(The data):
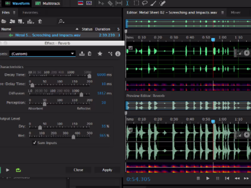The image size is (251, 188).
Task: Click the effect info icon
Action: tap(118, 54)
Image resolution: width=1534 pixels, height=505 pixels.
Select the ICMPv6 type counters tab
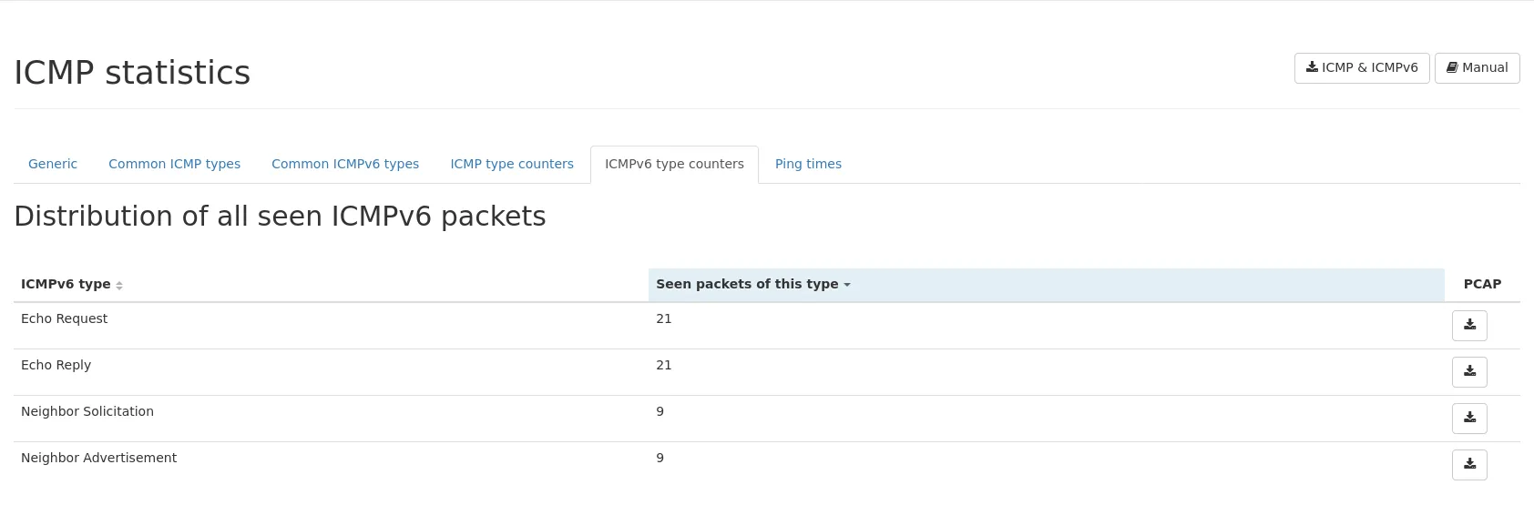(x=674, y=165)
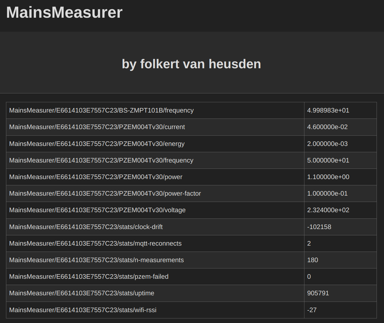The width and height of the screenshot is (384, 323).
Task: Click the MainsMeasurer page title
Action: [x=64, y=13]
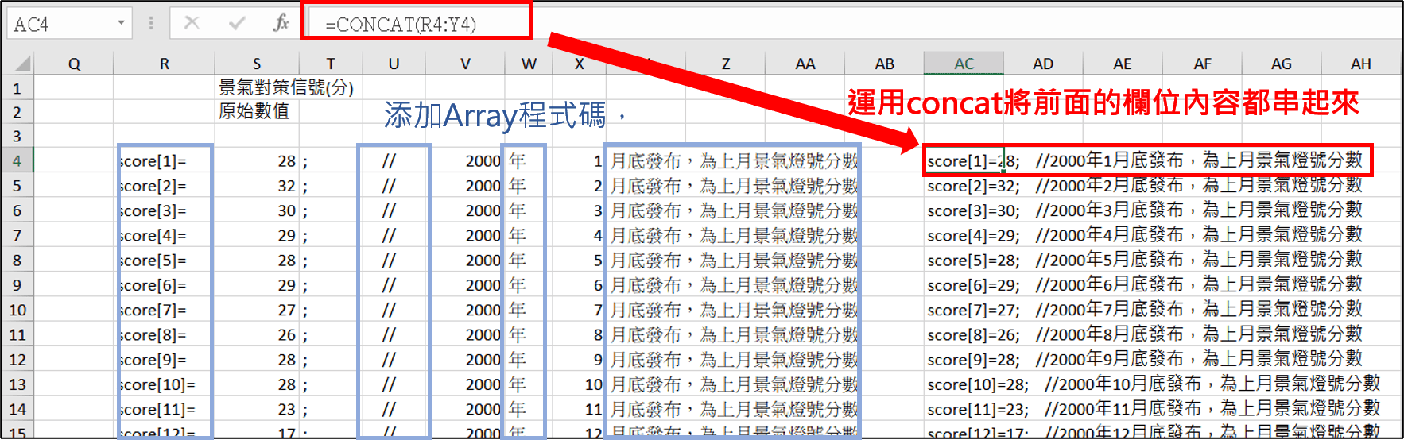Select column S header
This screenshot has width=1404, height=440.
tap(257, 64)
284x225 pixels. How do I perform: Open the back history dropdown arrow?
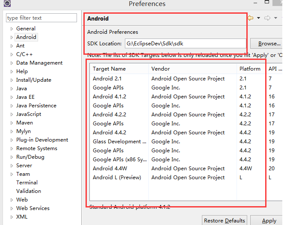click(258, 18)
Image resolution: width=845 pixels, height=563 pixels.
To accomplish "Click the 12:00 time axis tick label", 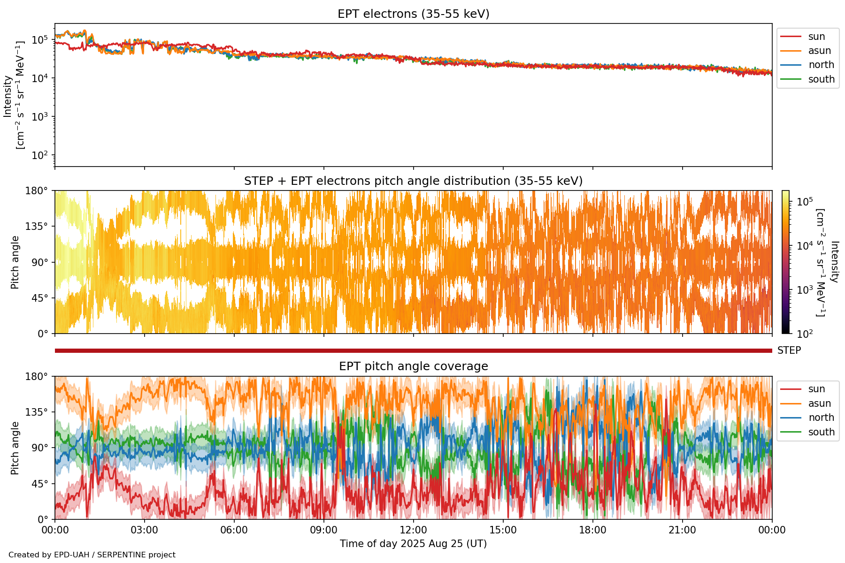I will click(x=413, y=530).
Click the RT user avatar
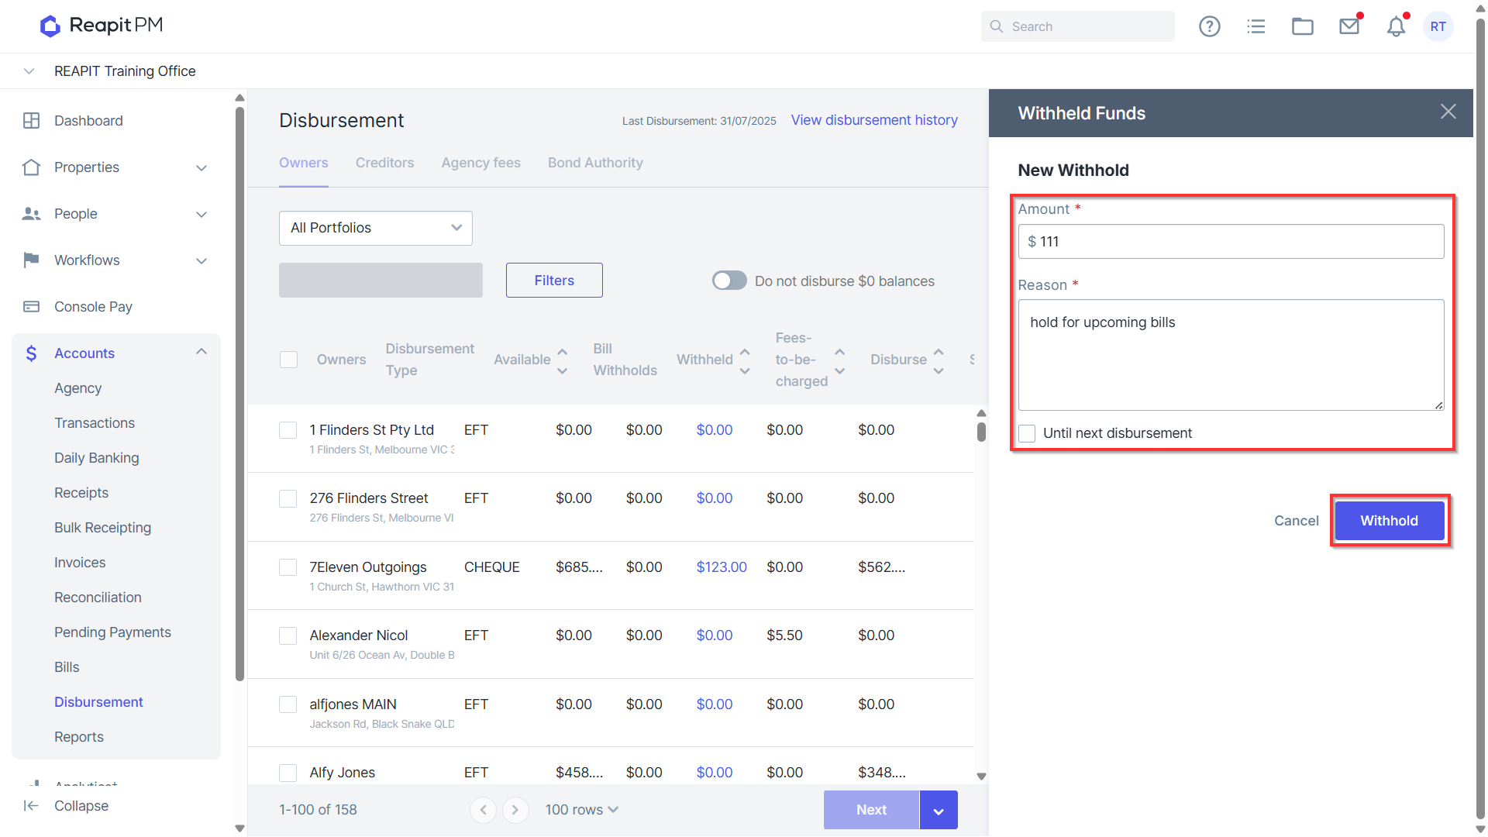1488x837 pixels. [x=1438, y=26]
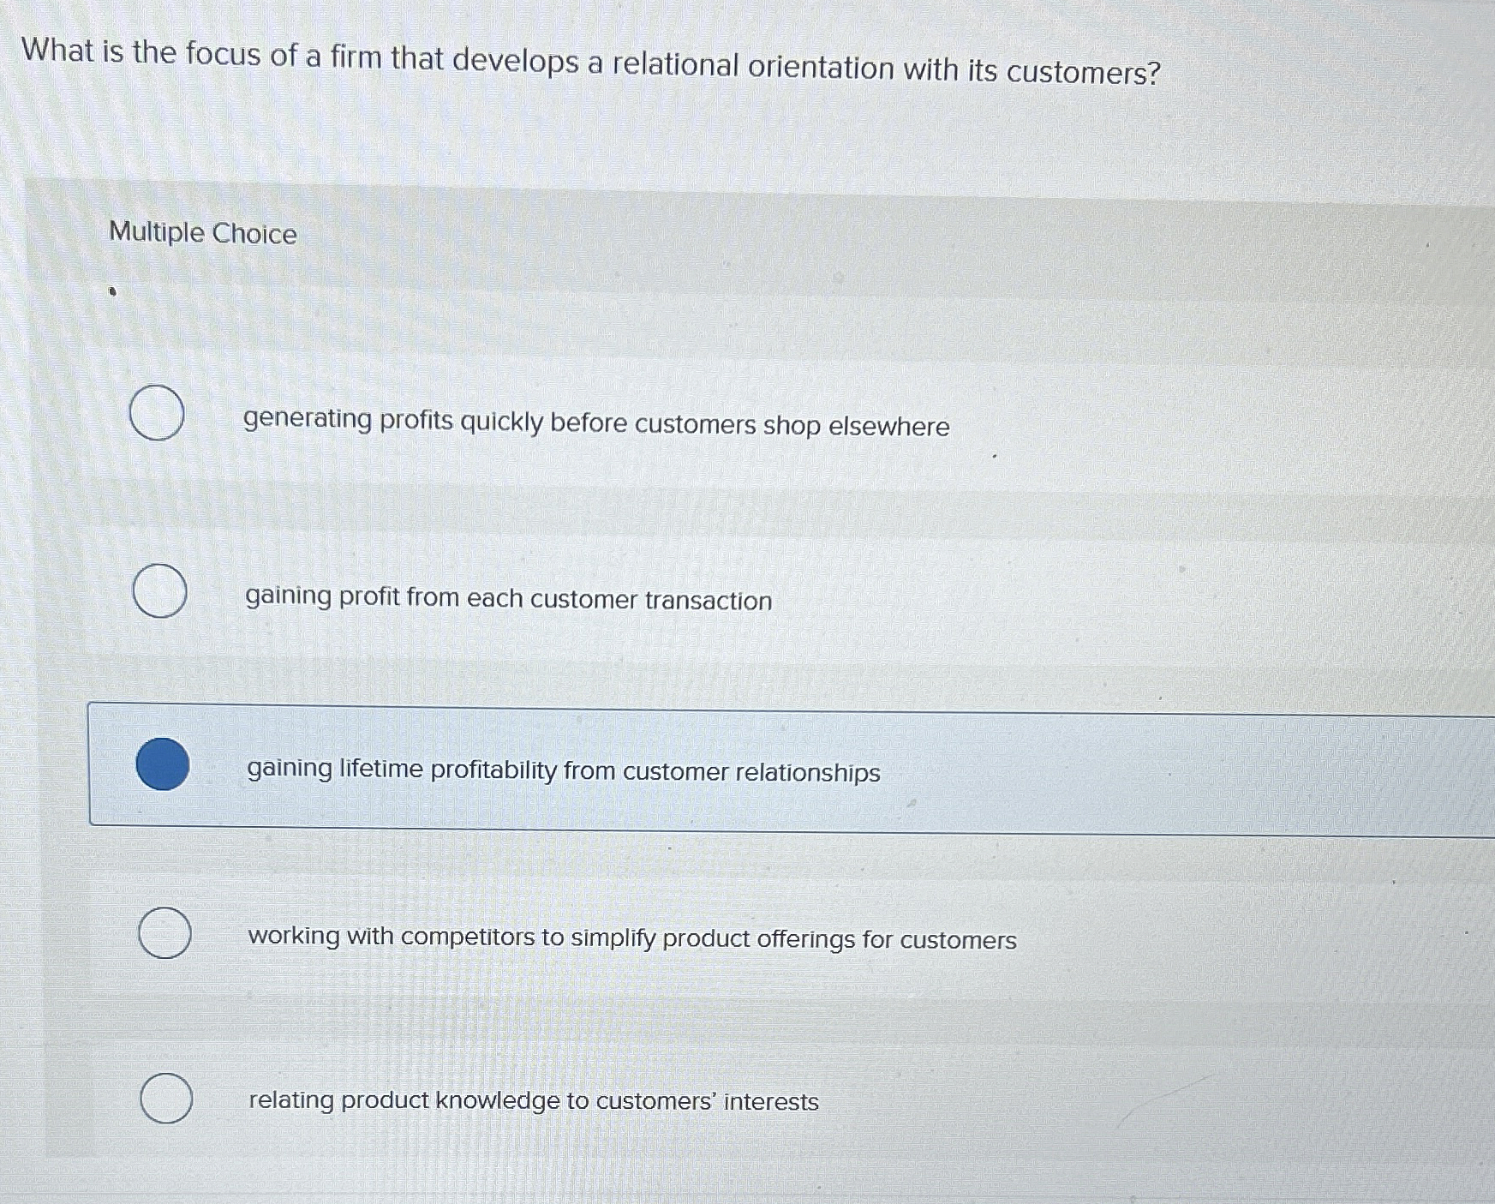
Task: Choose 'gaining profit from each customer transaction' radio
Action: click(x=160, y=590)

(Assignment): List every line above containing the word "resolution".

(Answer below):
Image resolution: width=1534 pixels, height=505 pixels.
Image resolution: width=845 pixels, height=563 pixels.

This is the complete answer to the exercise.